Outrage du jour.

Via Independent:

There’s not many TV shows born in the ‘90s that haven’t, rightfully, come under fire in recent years for their offensive nature.

There’s FRIENDS with an always all-white, casually homophobic cast; Sex and The City with its reduction of women down to four people who do nothing but fail the Bechdel Test and slobber over Dior mules all day; even Will & Grace – that revolutionary gay show – has been blasted for playing into stereotypes. Shocker.

The most recent of these once family favourites to come under the harsh fire of us critical millennials is, believe it or not, The Simpsons. While it’s unlikely that a TV show that could run for 28 years, produce 29 seasons and 630 episodes wouldn’t get the odd thing wrong, folks are rightly calling out The Simpsons for far more long-running and offensive issues.

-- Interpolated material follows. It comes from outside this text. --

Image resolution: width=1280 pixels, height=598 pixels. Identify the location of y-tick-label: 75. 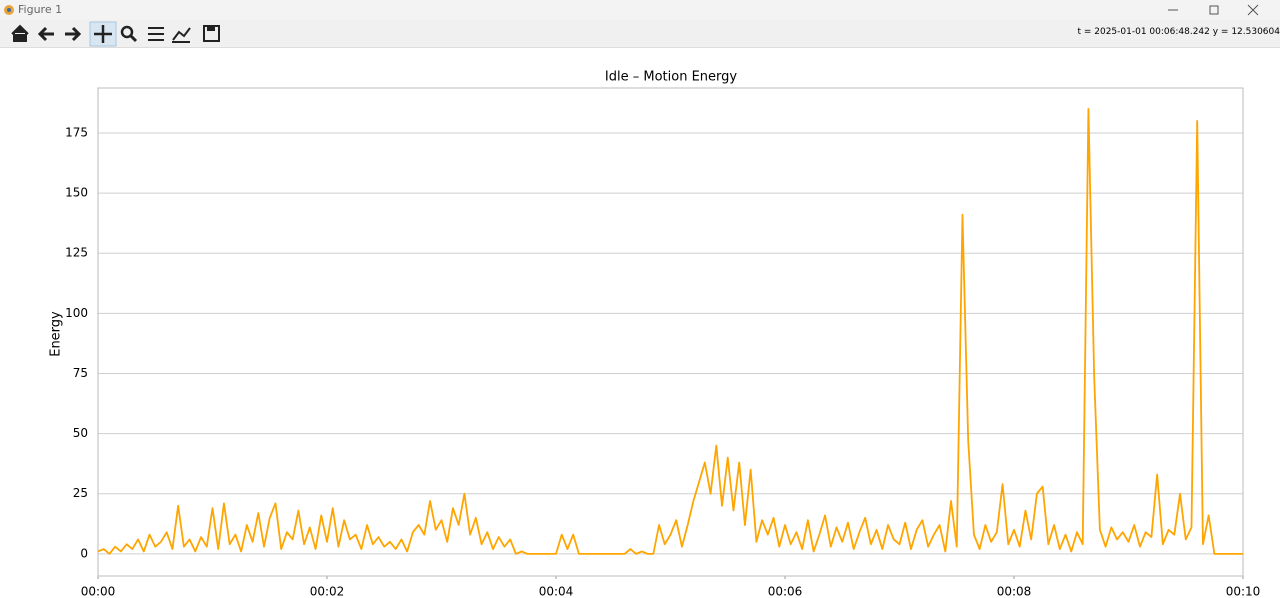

The conversation started last year on the back of Hari Kondabolu’s documentary The Problem With Apu, which took aim at uncovering how a reductive portrayal of an Indian person as a shopkeeper and constant punch-line informed so much of his treatment by other people growing up. […]

Are we saying you shouldn’t be watching The Simpsons? Yes, probably. But if you choose to carry on – make sure it’s with one eye on the subtle stereotypes it uses to represent certain characters.